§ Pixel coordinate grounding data
•••••

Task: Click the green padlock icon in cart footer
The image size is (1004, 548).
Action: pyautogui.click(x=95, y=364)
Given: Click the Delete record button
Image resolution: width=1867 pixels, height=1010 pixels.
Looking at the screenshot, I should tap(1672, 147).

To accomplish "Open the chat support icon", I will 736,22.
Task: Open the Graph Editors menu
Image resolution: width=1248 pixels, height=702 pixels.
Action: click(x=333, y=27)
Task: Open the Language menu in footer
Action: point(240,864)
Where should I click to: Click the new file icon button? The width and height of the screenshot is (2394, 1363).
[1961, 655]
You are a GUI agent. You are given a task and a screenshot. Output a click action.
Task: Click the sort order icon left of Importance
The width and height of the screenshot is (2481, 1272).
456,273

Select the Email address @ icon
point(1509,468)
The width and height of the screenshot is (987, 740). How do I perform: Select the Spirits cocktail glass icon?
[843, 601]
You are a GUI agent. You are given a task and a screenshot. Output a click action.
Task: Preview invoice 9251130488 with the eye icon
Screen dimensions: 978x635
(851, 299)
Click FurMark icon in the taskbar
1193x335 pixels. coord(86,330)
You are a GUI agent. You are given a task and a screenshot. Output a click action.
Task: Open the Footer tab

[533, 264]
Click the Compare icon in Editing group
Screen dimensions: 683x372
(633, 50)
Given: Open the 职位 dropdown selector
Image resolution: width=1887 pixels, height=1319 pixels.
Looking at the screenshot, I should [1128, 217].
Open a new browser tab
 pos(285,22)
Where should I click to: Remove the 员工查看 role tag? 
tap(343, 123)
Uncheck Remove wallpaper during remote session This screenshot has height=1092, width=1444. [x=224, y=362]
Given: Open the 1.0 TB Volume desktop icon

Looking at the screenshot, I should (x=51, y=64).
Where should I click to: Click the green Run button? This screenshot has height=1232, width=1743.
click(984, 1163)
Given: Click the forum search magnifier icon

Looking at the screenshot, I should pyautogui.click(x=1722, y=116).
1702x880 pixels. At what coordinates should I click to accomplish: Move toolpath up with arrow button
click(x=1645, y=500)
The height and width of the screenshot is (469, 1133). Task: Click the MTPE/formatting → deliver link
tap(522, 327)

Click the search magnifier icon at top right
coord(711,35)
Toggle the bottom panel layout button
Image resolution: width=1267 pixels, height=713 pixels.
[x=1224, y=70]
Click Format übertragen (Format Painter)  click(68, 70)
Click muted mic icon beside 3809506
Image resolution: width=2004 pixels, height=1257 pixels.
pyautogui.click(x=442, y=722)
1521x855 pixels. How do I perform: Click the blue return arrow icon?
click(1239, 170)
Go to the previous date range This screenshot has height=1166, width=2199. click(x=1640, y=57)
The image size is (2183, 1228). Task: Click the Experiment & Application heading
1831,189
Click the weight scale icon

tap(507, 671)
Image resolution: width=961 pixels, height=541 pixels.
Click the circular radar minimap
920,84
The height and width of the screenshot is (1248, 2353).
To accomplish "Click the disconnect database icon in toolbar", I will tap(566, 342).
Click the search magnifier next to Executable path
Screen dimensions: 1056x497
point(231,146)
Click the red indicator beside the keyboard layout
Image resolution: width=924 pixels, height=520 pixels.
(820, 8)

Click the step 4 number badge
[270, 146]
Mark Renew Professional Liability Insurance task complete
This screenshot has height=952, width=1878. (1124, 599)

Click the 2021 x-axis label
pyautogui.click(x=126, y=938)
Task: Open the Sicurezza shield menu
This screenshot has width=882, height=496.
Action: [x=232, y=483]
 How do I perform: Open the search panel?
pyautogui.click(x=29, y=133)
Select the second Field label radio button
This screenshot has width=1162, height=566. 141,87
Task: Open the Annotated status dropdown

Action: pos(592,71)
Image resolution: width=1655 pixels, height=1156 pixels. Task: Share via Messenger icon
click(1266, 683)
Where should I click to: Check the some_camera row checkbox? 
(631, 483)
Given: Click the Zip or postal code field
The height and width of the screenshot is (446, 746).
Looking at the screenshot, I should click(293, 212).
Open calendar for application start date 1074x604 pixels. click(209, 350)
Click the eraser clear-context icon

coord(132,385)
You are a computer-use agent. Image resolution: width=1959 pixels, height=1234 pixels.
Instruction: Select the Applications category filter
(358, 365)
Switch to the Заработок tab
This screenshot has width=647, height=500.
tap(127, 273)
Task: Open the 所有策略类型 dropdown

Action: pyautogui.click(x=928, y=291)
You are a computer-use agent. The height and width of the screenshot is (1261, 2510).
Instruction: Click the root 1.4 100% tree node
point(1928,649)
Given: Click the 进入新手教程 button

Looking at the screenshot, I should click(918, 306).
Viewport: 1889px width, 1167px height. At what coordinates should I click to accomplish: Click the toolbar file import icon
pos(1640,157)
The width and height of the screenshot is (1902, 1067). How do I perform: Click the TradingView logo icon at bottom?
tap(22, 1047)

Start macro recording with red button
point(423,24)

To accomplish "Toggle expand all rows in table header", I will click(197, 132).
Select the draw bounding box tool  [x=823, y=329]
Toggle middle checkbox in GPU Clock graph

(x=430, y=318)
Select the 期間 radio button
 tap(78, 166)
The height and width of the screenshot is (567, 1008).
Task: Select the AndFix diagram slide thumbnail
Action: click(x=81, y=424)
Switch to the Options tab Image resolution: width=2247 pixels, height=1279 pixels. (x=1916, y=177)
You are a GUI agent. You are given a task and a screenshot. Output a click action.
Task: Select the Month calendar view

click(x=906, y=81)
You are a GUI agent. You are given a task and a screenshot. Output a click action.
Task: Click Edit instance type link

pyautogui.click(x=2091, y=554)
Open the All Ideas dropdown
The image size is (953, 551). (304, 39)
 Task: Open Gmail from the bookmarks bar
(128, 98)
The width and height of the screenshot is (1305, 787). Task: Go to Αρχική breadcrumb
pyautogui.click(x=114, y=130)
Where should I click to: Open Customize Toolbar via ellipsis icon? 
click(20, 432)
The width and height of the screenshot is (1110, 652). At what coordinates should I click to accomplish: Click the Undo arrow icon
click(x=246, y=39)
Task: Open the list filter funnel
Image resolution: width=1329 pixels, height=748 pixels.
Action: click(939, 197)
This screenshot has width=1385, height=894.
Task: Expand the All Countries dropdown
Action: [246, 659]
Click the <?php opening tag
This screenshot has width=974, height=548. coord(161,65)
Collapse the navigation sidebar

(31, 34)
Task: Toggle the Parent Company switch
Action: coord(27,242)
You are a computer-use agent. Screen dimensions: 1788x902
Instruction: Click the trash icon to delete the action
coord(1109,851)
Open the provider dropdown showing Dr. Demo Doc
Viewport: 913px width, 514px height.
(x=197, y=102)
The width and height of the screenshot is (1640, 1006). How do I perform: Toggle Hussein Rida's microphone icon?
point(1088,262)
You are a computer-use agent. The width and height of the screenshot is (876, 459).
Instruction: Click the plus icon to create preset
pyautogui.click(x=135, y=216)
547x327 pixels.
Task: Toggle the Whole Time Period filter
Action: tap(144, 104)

•••••

Copy out each line of the data in which the word "computer" appears.

You are a computer-use agent. Image resolution: width=1959 pixels, height=1234 pixels.
You are a computer-use agent. The height and width of the screenshot is (1261, 2510).
You are a computer-use agent. Screen dimensions: 1788x902
You are a computer-use agent. The width and height of the screenshot is (876, 459).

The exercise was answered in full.